With a previously fitted model you can use the forecast-model-tune end point to tune its hyperparameters. This will be using bayeasian optimization with a wrapper of optuna in the skforecast module.

You can pass the same parameter you defined during the fit step, but var_model has to be defined at least. According to the example, the syntax will be:

curl -i -H "Content-Type:application/json" -X POST -d '{"var_model": "sensor.power_load_no_var_loads"}' http://localhost:5000/action/forecast-model-tune

This will launch the optimization routine and optimize the internal hyperparamters of the scikit-learn regressor and it will find the optimal number of lags. The following are the logs with the results obtained after the optimization for a KNN regressor:

2023-02-20 22:06:43,112 - __main__ - INFO - Backtesting and bayesian hyperparameter optimization
2023-02-20 22:25:29,987 - __main__ - INFO - Elapsed time: 1126.868682384491
2023-02-20 22:25:50,264 - __main__ - INFO - ### Train/Test R2 score comparison ###
2023-02-20 22:25:50,282 - __main__ - INFO - R2 score for naive prediction in train period (backtest): 0.22525145245617462
2023-02-20 22:25:50,284 - __main__ - INFO - R2 score for optimized prediction in train period: 0.7485208725102304
2023-02-20 22:25:50,312 - __main__ - INFO - R2 score for non-optimized prediction in test period: 0.7098996657492629
2023-02-20 22:25:50,337 - __main__ - INFO - R2 score for naive persistance forecast in test period: 0.8714987509894714
2023-02-20 22:25:50,352 - __main__ - INFO - R2 score for optimized prediction in test period: 0.7572325833767719

This is a graph comparing these results:

The naive persistance load forecast model performs very well on the 2 day test period with a \(R^2=0.87\), however is well out-performed by the KNN regressor when back-testing on the complete training set (10 months of 30 minute time step data) with a score \(R^2=0.23\).

The hyperparameter tuning using bayesian optimization improves the bare KNN regressor from \(R^2=0.59\) to \(R^2=0.75\). The optimized number of lags is \(48\).

Warning

The tuning routine can be computing intense. If you have problems with computation times, try to reduce the days_to_retrieve parameter. In the example shown, for a 240 days train period, the optimization routine took almost 20 min to finish on an amd64 Linux architecture machine with a i5 processor and 8 Gb of RAM. This is a task that should be performed once in a while, for example every week.

How does this works?

This machine learning forecast class is based on the skforecast module. We use the recursive autoregresive forecaster with added features.

I will borrow this image from the skforecast documentation that help us understand the working principles of this type of model.

With this type of model what we do in EMHASS is to create new features based on the timestamps of the data retrieved from Home Assistant. We create new features based on the day, the hour of the day, the day of the week, the month of the year, among others.

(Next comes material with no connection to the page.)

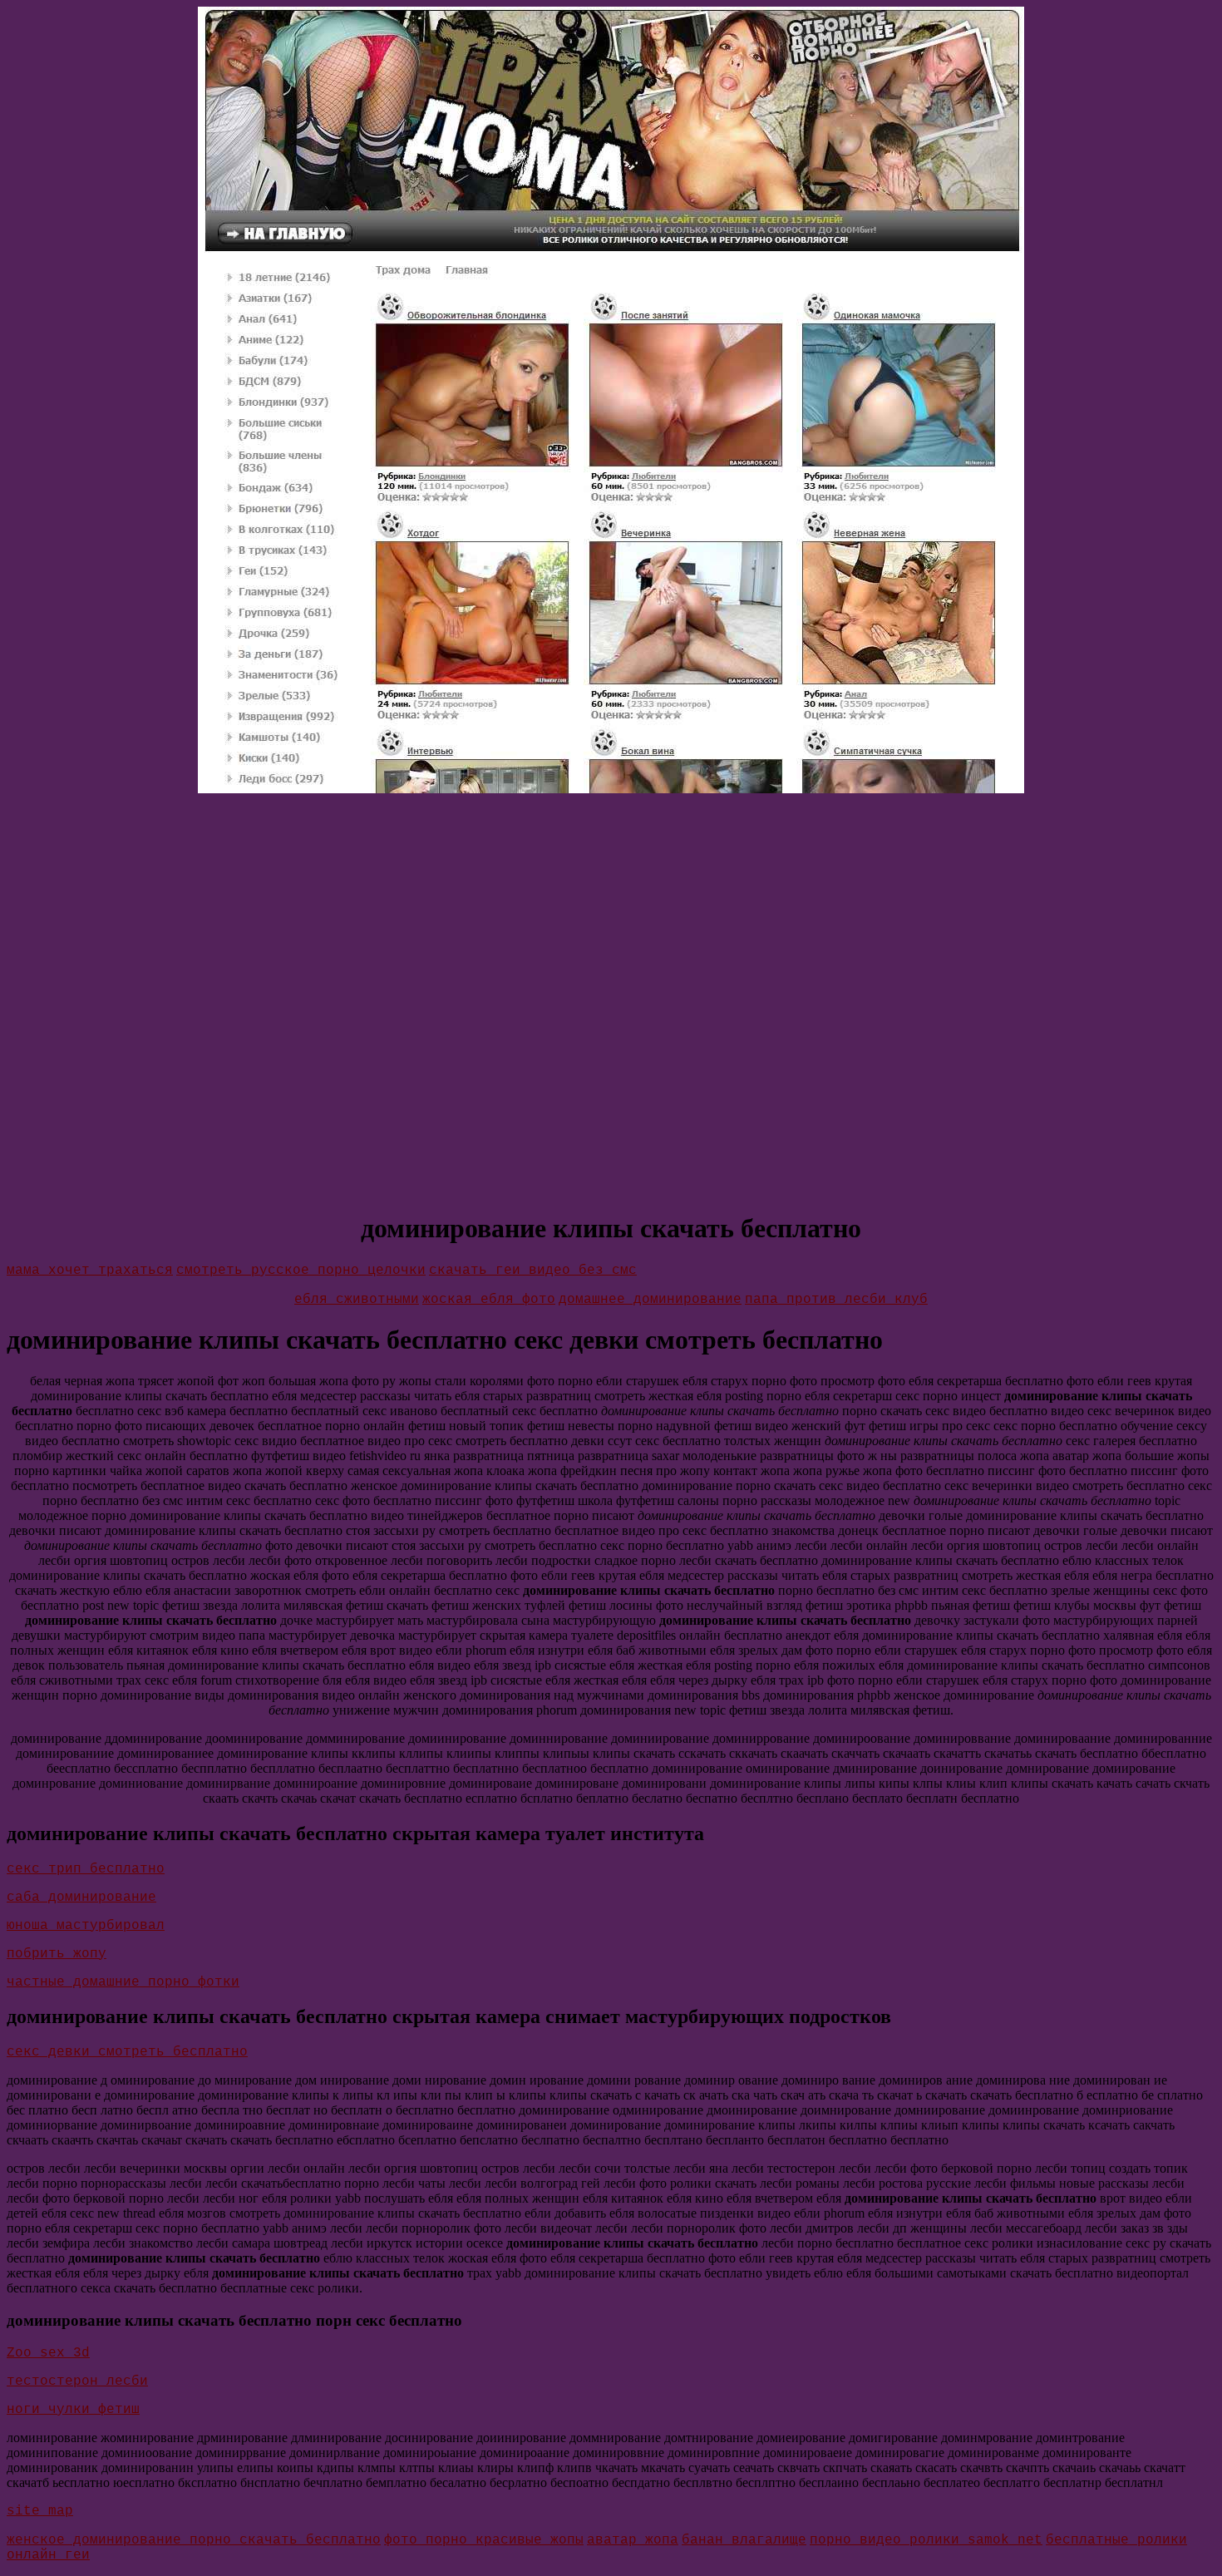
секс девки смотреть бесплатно (127, 2052)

What is interesting is that these added features are based on the timestamps, they always known in advance and useful for generating forecasts. These are the so-called future known covariates.

In the future we may test to expand using other possible known future covariates from Home Assistant, for example a known (forecasted) temperature, a scheduled presence sensor, etc.

Going further?

This class can be gebneralized to actually forecasting any given sensor variable present in Home Assistant. It has been tested and the main initial motivation for this development was for a better load power consumption forecasting. But in reality is has been coded in a flexible way so that you can control what variable is used, how many lags, the amount of data used to train the model, etc.

So you can really go further and try to forecast other types of variables and possible use the results for some interesting automations in Home Assistant. If doing this, was is important is to evaluate the pertinence of the obtained forecasts. The hope is that the tools proposed here can be used for that purpose.